** Opening Provided material block **

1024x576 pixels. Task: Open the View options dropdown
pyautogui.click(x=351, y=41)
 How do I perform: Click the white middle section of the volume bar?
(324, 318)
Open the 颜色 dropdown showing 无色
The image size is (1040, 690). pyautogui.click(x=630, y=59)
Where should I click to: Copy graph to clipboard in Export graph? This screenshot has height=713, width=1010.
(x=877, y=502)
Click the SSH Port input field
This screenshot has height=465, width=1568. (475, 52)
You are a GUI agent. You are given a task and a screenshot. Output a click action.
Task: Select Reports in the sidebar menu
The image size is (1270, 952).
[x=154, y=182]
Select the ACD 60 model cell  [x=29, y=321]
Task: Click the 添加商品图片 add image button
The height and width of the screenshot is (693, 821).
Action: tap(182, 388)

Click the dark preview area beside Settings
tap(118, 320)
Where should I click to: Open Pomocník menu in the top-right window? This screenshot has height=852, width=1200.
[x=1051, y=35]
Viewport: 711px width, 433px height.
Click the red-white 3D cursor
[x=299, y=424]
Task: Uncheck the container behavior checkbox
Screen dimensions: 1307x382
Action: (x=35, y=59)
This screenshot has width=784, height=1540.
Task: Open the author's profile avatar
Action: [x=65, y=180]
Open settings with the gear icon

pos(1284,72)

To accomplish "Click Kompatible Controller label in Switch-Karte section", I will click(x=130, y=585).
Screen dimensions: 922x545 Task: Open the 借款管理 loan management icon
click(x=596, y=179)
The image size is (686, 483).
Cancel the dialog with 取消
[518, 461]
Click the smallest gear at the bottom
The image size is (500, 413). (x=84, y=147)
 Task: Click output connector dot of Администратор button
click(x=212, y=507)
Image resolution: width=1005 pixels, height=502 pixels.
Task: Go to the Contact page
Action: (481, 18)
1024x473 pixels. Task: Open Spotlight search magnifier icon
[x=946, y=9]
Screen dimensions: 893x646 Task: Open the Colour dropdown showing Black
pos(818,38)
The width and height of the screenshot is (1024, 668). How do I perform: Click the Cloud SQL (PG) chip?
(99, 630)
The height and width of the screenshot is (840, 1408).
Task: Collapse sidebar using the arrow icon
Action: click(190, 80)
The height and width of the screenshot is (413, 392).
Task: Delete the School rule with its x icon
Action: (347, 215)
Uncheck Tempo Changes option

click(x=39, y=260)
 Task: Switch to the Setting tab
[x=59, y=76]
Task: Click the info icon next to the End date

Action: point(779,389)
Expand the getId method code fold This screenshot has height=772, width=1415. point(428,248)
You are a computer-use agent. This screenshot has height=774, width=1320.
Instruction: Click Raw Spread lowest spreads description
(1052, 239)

** Closing Provided material block **

▶ _Task to complete_
Show all lines from the records above where the word "agent" occurs.

▶ _Solution for this problem_
You are a GUI agent. You are given a task and a screenshot. Output a click action.
You are a computer-use agent. This screenshot has height=774, width=1320.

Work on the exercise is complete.